PARA EL SEMANARIO “LA PROVINCIA DE OCAÑA”
BOMBA CON CEBOLLITAS
Orlando Clavijo Torrado
Por muchos años los fuegos de artificio – morteros, tumbarranchos, sonajeros, buscaniguas, martinicas, voladores cuartos y quintos (porque llevaban cuatro o cinco truenos), las luces de Bengala, los toros y vacas de candela y las recámaras - acompañaron las fiestas de Navidad y año nuevo. Su comercio era libre, callejero, vendidos por cualquiera y adquiridos por grandes y pequeños. Ahora están virtualmente prohibidos y hasta penalizados principalmente por protección a los niños.
Bueno: con los de mi generación hablamos de estos asuntos y le damos gracias a la Providencia porque en aquellos tiempos nos protegió al máximo ya que nosotros sí que jugábamos con candela. Los percances eran esporádicos y no como hoy que ocurren a diario. Sólo viene a mi memoria que al secretario de un juzgado se le enredó en una pierna un alambre desprendido de una bola de candela que pateaba, pues ese era un juego normal. ¿Normal? ¡Sí, y además divertidísimo! Mirando desde la atalaya de la madurez deducimos que eran juegos salvajes, atrevidos, y que a no ser por la misericordia divina, quién sabe si viviríamos. El mozalbete aquel sufrió tales quemaduras que debió permanecer varios meses en cama.

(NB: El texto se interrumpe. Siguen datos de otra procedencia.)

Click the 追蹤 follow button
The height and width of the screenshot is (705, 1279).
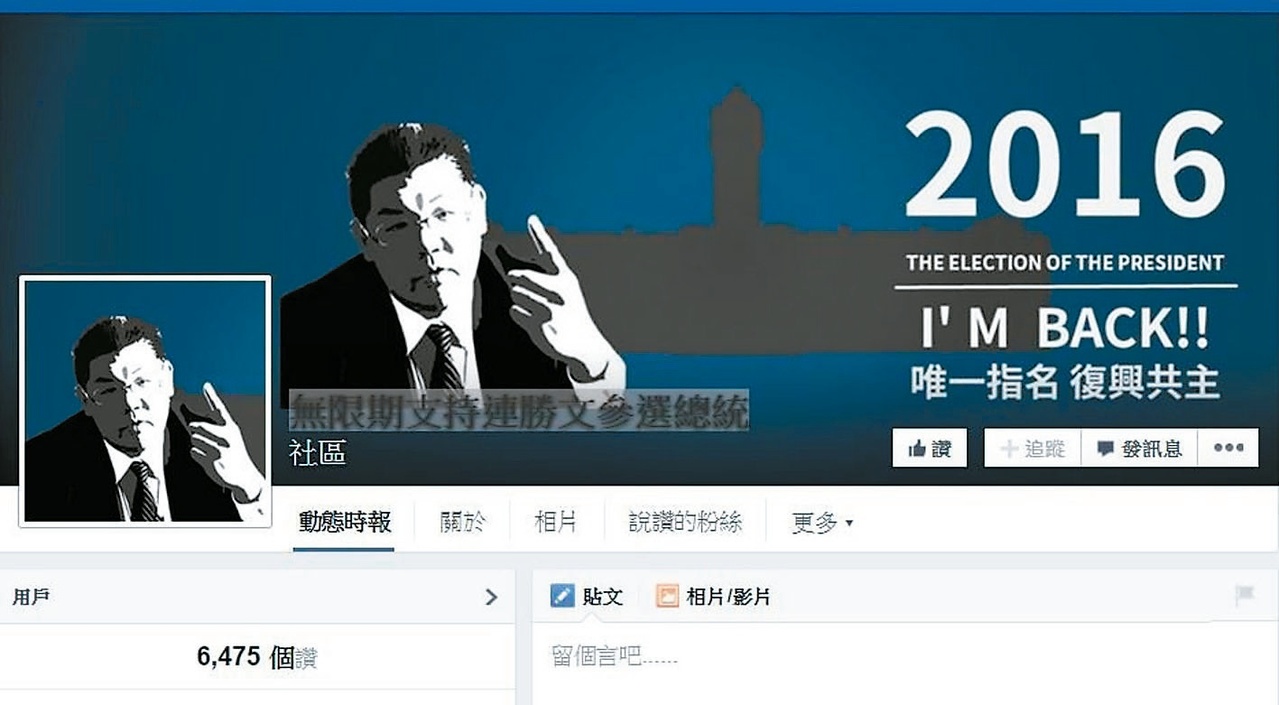click(1033, 448)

Se le tenía una confianza infinita a la pólvora (en muchas tiendas se expendía sin restricciones la dinamita; la única precaución radicaba en mantenerla mojada para evitar una explosión; esa dinamita se utilizaba para pescar). ¡Válgame Dios!
Dentro de este contexto me remonto a un hecho protagonizado por un compañero de estudio en el Seminario Menor del Dulce, muy ligado a mí por el afecto y la sangre: llegaron las vacaciones de fin de año y nuestro héroe quiso llevar a su patria chica una buena cantidad de “cebollitas”, artefactos que estallaban a la menor fricción pero cuya mayor gracia consistía en lanzarlas al piso y que ojalá reventaran debajo de las naguas de una vieja; también servían para asustar muchachas, en fin, para la gozadera; él pretendía obtener suficiente lucro con su venta. Yo lo acompañé a buscarlas. Nos indicaron un sitio del que recuerdo que había que atravesar el río Algodonal. Éramos, más que adolescentes, unos niños, de modo que energía y arrestos no nos faltaban. En una casa humilde vivía el polvorero. Mi amigo empacó el cargamento propio para una guerra en su baúl de madera, amortiguado entre cobijas y ropa. Y así se enrumbó para su pueblo en un bus de Peralonso. El carro cruzó por llanos y hondonadas, climas calurosos, medios y fríos, saltó por piedras, baches, terraplenes y charcos. Para humanos y carga, por aquellas mal llamadas carreteras, los autobuses eran unas batidoras. Entre tanto, mi condiscípulo, sufra en secreto y rece porque no volaran en átomos al cielo. ¡Uf! Por fin llegó a su destino; todos estaban sanos y salvos. Ni el chofer ni los pasajeros se enteraron de que habían viajado con una bomba de tiempo a bordo. ¡Y a vender “cebollitas” se dijo! Me contó que no le quedó ni una y que fue jugosa la ganancia. ¡Ah! y que se rió de lo lindo viendo correr a las viejas.
Después de esto, ¿cómo se nos podía calificar? ¿De imprudentes, temerarios, irresponsables, suertudos? Todo junto, pero por encima de ello, ¡jóvenes!
Hoy, ya a la edad serena, aconsejamos, como en los espectáculos de ilusionismo peligrosos por televisión, no hacer nada de lo narrado antes, ¡ni locos!